On the night of the 29th, a party of seventeen men of The Royals, under Lieut. Macadam of the 9th Foot, performed one of the most gallant actions on record, and one which for devotion has never been surpassed in the military annals of this or any other country. The existence of a big mine in the breach was known, and it was determined to tempt the French to fire it prematurely. The Royals on receiving orders ran from the trenches cheering and shouting. They rushed up the slopes of the breach hoping to make the enemy believe that the assault was imminent. The ruse was unsuccessful, and only Lieut. Macadam returned to the trenches. Here was an enterprise in which either success or failure meant severe wounds if not death, but these men were prepared to sacrifice their lives, all they had to give, so that their comrades might reap the benefit of their sacrifice. Their deed should never be forgotten. The final assault was fixed for the 31st, at 11 a.m., and the battalion, under Lieut.-Colonel Barns,1 was directed to attack the left of the second breach. The stormers gained the breach and clung to it, but owing to the defences which had been thrown up inside, they could get no further forward. Attack after attack was made, and the men at the breach were constantly reinforced, and as constantly decimated. The breaching battery now, by order of Sir Thomas Graham, brought their fire to bear on the defenders of the walls, and swept them clean, adding to their discomfiture by the exploding of their magazines. Relieved of the galling fire, a supreme effort carried the stormers over every obstacle, the town was won, and the French retired within the citadel.

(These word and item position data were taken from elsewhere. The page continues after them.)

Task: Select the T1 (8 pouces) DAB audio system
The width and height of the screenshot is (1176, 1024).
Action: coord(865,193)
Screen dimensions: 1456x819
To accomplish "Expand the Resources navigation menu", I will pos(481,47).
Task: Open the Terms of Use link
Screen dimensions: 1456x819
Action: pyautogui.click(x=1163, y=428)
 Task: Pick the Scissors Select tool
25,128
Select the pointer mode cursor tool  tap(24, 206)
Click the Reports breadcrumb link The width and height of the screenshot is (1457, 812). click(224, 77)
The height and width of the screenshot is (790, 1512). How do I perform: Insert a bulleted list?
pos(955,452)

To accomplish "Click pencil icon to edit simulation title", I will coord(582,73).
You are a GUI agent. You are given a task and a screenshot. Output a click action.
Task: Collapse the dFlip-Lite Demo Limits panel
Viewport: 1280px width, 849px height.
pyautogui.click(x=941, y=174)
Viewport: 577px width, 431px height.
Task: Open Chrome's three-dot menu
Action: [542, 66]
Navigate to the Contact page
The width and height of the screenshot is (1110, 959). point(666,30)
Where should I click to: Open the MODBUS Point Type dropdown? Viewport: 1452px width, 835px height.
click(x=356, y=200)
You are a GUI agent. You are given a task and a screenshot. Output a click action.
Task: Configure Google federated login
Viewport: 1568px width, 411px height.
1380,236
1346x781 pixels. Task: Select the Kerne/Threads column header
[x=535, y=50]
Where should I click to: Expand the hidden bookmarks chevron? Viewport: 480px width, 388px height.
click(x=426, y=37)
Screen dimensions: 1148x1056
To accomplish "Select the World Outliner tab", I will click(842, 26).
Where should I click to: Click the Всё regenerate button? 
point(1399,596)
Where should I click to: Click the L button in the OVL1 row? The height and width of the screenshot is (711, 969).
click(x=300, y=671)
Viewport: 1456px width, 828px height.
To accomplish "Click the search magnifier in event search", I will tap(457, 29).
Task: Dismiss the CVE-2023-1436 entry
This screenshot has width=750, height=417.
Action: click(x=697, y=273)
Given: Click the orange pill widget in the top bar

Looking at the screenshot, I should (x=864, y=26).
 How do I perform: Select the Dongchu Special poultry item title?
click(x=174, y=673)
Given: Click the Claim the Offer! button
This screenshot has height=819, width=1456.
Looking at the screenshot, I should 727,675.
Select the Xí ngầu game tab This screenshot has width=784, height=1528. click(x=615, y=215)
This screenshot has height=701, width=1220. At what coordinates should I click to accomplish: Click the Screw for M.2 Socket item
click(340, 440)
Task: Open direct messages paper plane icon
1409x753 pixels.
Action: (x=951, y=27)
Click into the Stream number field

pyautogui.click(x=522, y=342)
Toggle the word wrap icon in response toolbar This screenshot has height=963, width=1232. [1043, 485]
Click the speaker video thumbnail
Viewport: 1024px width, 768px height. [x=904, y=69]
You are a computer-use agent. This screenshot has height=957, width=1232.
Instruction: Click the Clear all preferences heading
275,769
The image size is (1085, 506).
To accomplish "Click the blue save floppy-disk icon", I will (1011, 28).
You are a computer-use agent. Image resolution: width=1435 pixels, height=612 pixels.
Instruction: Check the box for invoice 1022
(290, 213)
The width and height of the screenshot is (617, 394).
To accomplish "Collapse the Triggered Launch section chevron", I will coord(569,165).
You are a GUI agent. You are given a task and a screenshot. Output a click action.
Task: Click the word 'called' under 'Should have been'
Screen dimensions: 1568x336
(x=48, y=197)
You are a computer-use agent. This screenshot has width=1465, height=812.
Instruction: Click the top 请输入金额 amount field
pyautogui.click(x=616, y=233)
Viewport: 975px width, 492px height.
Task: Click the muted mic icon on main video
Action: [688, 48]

It was not for nothing that Graham wrote, “our ultimate success depended on the repeated attacks made by The Royal Scots.” Their losses were 53 killed and 145 wounded. The citadel was battered into surrender on September 8.

Never was a battle honour better deserved than when San Sebastian was added to the regimental colours. But their work was not yet done. By an odd turn of Fortune’s wheel, this regiment, which had served France so faithfully in the seventeenth century, was the first to set foot in that country when Wellington drove the enemy across his frontier.

On November 10 the French lines on the River Nivelle were attacked, but The Royals were only lightly engaged, so they do not bear Nivelle on their colours. It was otherwise in December, and the battle honour “Nive” marks their gallantry in the attacks and counter attacks near Bayonne. Thus ended 1813, a glorious year in the records of the regiment.

The last fight of the Peninsular War ended sadly for The Royals. They were in the first brigade (still of the Fifth Division) under Major-General Hay, in Sir John Hope’s army which was blockading Bayonne. Hay was an old officer of the regiment, and his son George had fallen with them at Vittoria.

On the morning of April 14 the French, to the number of 3000, made a sortie from the citadel, and drove in our pickets, which were composed of men from Major-General Hay’s Brigade on the left, and from the Guards in the centre. Hay1 was shot dead, just as he gave the command to hold on to the church (at St. Etienne) at all costs. Hay had fought all through the Peninsula, surviving a hundred perils, and was promoted Major-General June 4, 1811. As he went the round of the pickets on the night of his death, he said to his men, with glee, “No more fighting, my lads; now for your homes, wives and sweethearts.” Three hours later he himself lay slain. The campaign closed with the last few shots of this night. The slaughter at Bayonne had been not only heavy but purposeless, for two days before Napoleon had abdicated.

The Royals were the last to leave French territory as they had been the first to enter it. They were at home in September, and the word “Peninsula” on their colours marks the deathless story of their exploits.